The Impact of Improper Workloading

So what are these detrimental outcomes and what impact will improper workloading have on an organization relying on a clean and safe environment? Well, let’s take a look at some examples. Imagine your organization is an acute health care facility. We will take a look of the impact of poor workloading from the “bottom” to the “top,” so to speak. If frontline staff are expected to do more with less and the tasks they are
expected to perform, when performed correctly, add up to more hours than they are scheduled to work, that means something in their job routine has to give. We know how this usually goes: either corners will be cut or work will not be performed. In addition, if work is not distributed equitably— and this often is the case—morale of the cleaning staff is affected. So how do you think an overworked employee with poor morale will perform their daily tasks?

Now imagine cleaning tasks not being performed to their fullest extent or with the attention they deserve. We all know what can happen next: contaminated surfaces, cross-contamination and, yes, the spread of infectious diseases from patient to patient, across an entire wing or ward of a hospital and, in some cases, across several wings. Now we have the frontline staff impacted as well as the clients/customers who entrust their lives to the organization.

This cost of an outbreak in any institution is extremely high monetarily and in terms of public opinion and reputation as well. The impact makes its way all the way to the “top” or the CEO. If fatalities are involved in this scenario, the impact is far greater and will entail investigations, possibly lawsuits and, of course, the immeasurable gravity of the impact for those who lost loved ones.

Getting it Right

So back to the “workloading” itself. Now that we understand why it is so important, we need to know how to ensure we get it right. There are three parts to this:

  1. How do we ensure productivity?
  2. How do we ensure efficiency?
  3. How do we ensure equitable workloads amongst staff?

There are several tools on the market today (some more comprehensive than others) to assist environmental services operations managers in workloading efficiently and accurately. These software tools have industry time standards for hundreds of environmental services tasks using hundreds of different pieces of equipment built into the software so there is an accurate way to measure the amount of work performed. Associating these tasks with a job routine or employee allows the tool to determine whether workloads are divided equitably.

Productivity can also be measured in the same manner. If one is looking to gain productivity, one could simply and quickly see the impact of swapping out one task for another or one piece of equipment for another.

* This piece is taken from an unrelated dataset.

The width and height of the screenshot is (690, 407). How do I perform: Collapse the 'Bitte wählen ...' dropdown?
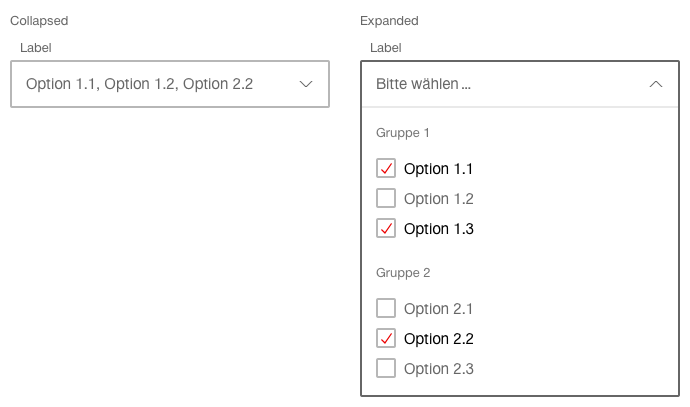tap(520, 84)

Back in the day, environmental services operations managers simply relied on their knowledge, know-how, and expertise to determine whether they had their facilities workloaded appropriately. Today, with far more complex work processes, hundreds of cleaning tools on the market, productivity demands from clients and financial departments and, in some cases, industry cleaning regulations, it is much more difficult to determine fair and equitable workloading by calculating it in our heads. We all are turning to technology to make our lives easier and software tools and apps seem to fulfill our needs in many cases. It makes sense there is a tool available to assist custodial managers in managing their cleaning operations. You use technology in other parts of your operations, so why not with staffing levels?

Engaging Management in Your Operations 

Since workloading continues to be absolutely critical to the success of environmental services and in creating clean, healthy, and safe environments, it is imperative that environmental operations managers continue to have conversations about the importance of “getting it right” with their senior leadership team. Management needs to have a vested interest in your operations. They need to understand your business. Your success is their success. When you are presented with the dilemma of “doing more with less,” don’t just say “Okay, we will have to make it happen.” Go back to your senior leadership team and provide them with two or three specific, explicit, and detailed workloading scenarios along with the accompanying impact reports (which software tools will provide) and together make a decision that holds all of you accountable and is one with which you all can live.

It is the age of information, and we can all agree information is power. Bring your environmental services operations to a new level by harnessing the power of technology.